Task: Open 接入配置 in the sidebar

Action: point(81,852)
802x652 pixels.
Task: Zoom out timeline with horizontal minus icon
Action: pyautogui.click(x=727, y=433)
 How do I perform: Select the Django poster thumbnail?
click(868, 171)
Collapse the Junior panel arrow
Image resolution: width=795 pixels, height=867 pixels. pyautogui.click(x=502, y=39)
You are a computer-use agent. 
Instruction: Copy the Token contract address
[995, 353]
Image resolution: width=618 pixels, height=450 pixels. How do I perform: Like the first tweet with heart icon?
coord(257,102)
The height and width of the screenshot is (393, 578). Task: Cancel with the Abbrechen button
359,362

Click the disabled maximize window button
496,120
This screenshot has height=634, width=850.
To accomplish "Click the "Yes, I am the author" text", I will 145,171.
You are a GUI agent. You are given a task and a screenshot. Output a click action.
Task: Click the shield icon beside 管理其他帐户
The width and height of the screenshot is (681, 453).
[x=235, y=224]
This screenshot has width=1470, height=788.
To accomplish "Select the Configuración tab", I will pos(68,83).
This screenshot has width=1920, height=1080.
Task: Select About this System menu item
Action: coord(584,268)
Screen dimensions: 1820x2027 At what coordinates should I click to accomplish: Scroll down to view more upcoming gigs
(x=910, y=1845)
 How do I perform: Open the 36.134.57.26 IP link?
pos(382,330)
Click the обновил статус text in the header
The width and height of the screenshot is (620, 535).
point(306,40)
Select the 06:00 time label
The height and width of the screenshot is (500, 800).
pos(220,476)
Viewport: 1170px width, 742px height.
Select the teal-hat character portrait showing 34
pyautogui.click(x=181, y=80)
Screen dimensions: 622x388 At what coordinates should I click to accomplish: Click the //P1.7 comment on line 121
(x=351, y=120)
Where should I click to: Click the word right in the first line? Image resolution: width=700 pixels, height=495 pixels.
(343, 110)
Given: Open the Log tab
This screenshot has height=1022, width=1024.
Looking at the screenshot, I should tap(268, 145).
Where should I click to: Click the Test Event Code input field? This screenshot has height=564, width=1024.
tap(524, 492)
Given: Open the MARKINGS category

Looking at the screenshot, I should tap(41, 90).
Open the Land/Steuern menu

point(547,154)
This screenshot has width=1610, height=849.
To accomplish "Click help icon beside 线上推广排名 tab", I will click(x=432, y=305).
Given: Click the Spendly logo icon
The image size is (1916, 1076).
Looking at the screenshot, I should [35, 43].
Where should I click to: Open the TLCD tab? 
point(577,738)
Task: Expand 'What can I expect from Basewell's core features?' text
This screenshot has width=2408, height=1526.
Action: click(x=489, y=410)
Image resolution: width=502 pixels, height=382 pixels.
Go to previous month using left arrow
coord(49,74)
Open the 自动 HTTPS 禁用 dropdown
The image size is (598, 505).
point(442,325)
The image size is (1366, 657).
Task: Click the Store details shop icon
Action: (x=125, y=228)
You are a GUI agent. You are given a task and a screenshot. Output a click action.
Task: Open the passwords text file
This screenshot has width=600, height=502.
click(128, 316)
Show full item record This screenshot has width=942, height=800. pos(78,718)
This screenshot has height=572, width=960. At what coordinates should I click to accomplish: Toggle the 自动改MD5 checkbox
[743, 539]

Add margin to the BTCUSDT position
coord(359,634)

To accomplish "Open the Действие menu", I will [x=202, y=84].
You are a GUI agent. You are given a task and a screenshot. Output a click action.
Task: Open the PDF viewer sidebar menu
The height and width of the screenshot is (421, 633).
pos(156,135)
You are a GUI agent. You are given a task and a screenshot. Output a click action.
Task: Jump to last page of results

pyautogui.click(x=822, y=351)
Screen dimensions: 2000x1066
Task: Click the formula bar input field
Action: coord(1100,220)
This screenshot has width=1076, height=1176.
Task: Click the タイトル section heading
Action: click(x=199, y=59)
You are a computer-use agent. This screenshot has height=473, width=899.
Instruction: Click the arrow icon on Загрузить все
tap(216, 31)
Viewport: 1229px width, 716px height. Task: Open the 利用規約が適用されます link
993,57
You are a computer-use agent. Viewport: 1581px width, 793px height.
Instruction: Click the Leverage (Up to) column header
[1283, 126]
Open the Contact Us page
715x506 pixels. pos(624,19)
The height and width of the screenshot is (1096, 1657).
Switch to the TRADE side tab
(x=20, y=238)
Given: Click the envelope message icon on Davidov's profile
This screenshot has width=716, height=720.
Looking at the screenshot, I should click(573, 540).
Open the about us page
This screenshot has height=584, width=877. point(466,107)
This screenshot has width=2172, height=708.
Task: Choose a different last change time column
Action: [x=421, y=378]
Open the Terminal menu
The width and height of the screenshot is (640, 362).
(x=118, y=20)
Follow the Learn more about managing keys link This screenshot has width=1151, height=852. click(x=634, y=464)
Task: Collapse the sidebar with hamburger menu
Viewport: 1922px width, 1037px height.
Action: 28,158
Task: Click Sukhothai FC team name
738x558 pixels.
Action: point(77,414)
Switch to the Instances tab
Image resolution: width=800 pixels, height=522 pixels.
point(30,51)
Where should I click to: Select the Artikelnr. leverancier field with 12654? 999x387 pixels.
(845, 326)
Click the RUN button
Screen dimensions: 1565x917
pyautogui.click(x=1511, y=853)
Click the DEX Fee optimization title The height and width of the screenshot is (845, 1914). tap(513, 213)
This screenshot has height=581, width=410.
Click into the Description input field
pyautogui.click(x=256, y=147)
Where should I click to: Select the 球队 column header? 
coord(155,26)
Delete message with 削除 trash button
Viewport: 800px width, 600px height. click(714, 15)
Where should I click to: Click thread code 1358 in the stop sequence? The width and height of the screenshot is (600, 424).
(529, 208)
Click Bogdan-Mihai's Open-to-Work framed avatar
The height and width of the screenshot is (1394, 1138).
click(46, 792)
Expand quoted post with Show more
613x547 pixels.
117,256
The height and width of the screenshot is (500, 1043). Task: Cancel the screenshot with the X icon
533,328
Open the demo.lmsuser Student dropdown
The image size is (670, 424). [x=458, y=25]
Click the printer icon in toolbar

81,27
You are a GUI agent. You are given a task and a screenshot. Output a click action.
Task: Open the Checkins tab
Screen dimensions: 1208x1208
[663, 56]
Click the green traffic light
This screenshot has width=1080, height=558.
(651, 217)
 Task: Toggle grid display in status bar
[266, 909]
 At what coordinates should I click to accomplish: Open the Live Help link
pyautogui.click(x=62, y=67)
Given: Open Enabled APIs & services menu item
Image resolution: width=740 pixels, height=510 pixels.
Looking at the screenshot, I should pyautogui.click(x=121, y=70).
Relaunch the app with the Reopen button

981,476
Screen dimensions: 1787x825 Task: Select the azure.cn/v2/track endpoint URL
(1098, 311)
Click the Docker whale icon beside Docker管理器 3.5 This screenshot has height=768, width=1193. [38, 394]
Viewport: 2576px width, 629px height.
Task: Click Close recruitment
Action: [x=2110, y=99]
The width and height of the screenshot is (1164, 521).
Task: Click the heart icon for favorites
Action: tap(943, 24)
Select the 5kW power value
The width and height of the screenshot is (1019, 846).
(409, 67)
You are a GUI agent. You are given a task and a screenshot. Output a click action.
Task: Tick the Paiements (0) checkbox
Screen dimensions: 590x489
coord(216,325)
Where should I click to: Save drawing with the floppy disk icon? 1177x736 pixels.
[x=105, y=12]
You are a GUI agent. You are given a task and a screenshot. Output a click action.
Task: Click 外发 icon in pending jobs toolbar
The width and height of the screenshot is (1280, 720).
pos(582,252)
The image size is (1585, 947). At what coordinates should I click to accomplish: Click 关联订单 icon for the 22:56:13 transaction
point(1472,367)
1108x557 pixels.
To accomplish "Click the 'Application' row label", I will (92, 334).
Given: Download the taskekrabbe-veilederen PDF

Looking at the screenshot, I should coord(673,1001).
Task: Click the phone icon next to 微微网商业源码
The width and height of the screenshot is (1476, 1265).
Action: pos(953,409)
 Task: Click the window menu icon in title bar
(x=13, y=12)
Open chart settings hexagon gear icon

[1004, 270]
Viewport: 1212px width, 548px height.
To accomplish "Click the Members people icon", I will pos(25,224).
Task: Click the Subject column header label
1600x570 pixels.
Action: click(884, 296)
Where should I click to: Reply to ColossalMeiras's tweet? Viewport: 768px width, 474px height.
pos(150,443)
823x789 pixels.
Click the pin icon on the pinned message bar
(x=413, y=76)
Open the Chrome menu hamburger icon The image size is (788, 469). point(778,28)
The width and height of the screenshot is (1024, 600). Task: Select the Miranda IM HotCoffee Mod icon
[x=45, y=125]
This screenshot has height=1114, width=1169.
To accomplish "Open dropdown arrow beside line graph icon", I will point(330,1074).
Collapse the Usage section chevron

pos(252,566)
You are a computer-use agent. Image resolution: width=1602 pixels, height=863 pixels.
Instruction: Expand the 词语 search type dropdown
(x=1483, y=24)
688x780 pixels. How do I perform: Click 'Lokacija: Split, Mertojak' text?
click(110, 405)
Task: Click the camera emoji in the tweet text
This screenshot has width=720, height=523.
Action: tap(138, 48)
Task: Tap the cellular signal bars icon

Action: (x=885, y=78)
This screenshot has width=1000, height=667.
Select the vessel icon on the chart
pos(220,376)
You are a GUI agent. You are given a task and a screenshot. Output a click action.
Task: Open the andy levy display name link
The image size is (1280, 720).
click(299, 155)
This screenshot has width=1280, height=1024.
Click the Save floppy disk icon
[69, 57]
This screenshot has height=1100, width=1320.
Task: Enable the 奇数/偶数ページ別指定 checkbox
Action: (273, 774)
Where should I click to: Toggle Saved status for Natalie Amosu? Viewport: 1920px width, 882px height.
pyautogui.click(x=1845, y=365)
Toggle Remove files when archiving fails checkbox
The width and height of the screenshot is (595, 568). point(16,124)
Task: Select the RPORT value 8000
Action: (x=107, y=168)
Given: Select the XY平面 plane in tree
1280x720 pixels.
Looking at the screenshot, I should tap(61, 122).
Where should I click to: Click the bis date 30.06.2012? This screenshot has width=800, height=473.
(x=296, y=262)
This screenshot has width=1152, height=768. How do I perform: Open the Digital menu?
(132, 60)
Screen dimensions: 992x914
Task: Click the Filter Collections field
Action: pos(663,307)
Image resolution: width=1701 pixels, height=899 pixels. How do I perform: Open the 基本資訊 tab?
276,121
● ● ●
EXERCISE DESCRIPTION: The answer is each line from the entries above in which the word "name" occurs.

TASK OUTPUT:
Task: Click Sukhothai FC team name
Task: Open the andy levy display name link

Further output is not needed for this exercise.